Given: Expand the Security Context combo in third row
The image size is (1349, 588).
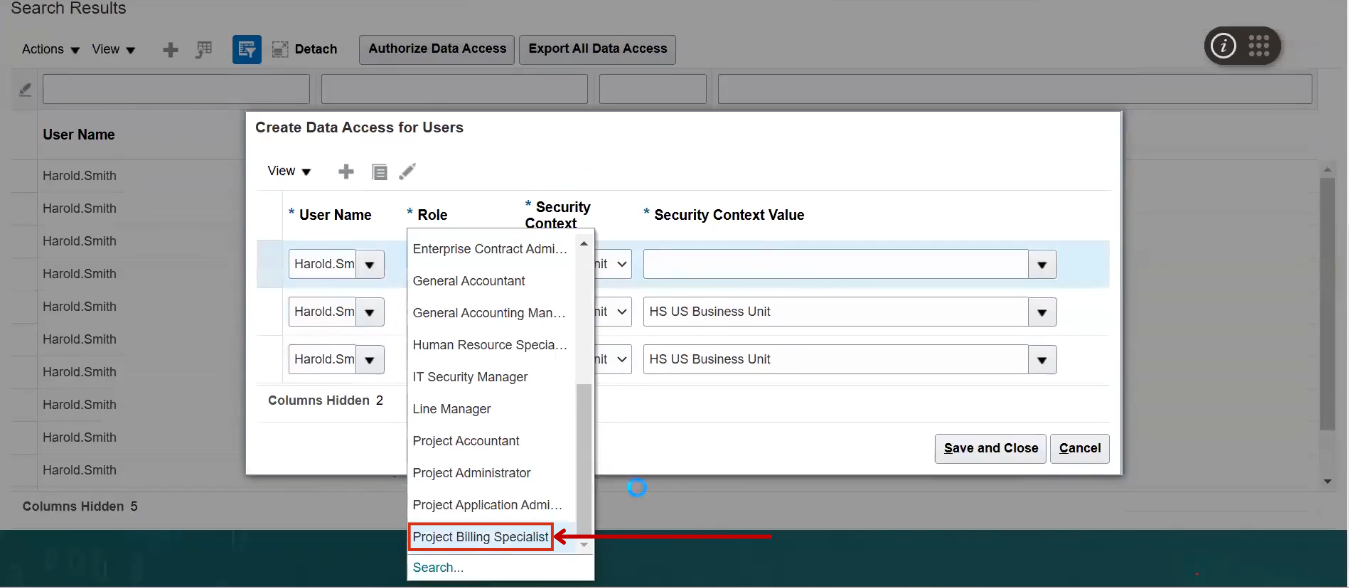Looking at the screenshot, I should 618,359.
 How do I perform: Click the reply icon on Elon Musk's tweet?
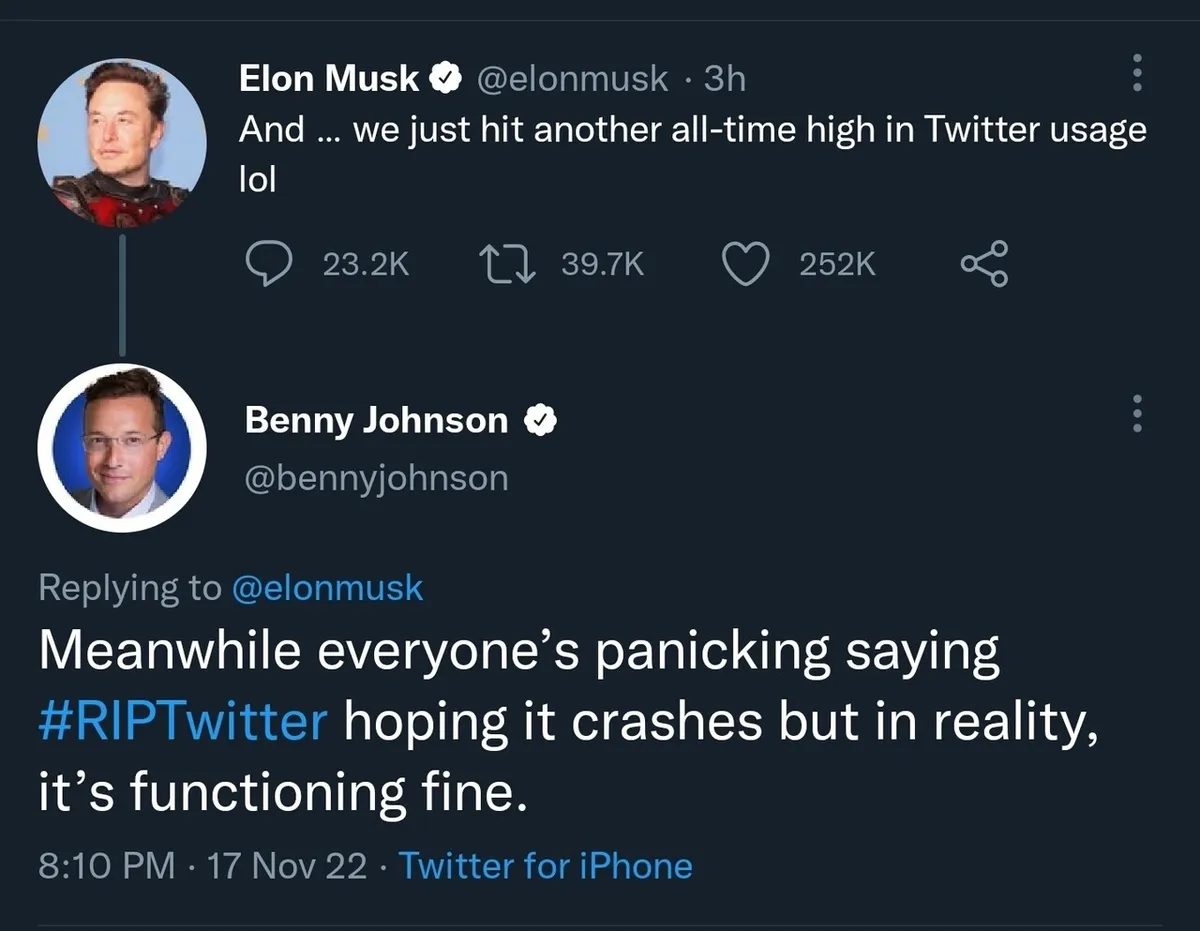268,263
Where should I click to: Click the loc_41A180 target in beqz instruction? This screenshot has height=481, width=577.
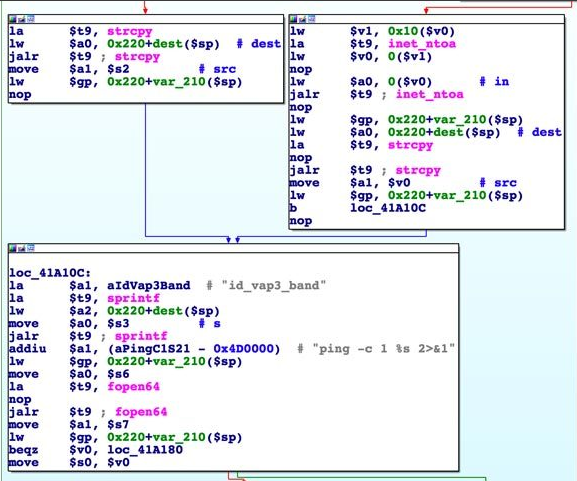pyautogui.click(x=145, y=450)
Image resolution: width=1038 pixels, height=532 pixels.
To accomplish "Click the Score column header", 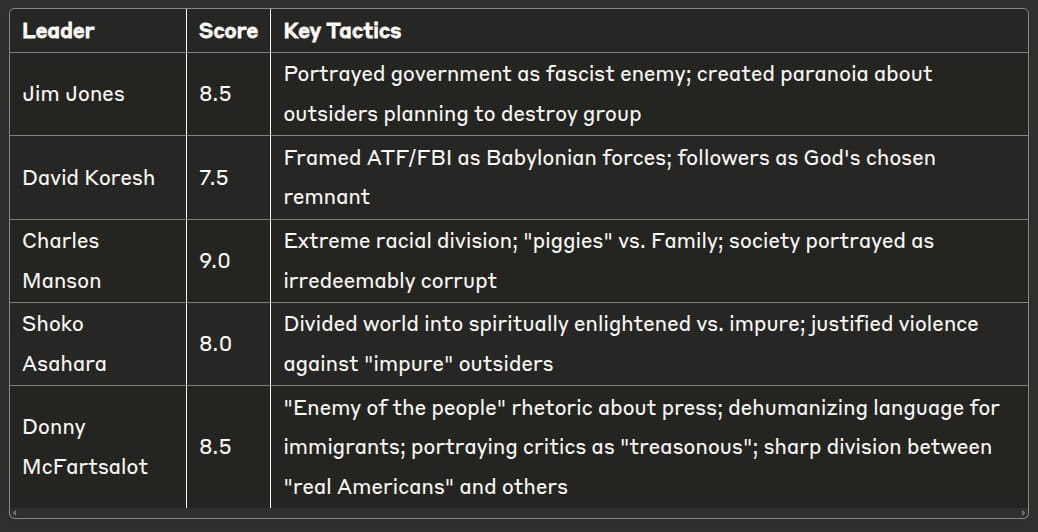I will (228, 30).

+--

Aim of the task
What you need to produce is an exact copy of the entries above, limited to the lines from the one with "The image size is (1349, 588)." up to and including the one with "Image resolution: width=1038", without pictures.

Expected output
The image size is (1349, 588).
Looking at the screenshot, I should 618,359.
 How do I perform: Click the reply icon on Elon Musk's tweet?
268,263
Where should I click to: Click the loc_41A180 target in beqz instruction? This screenshot has height=481, width=577.
pyautogui.click(x=145, y=450)
Image resolution: width=1038 pixels, height=532 pixels.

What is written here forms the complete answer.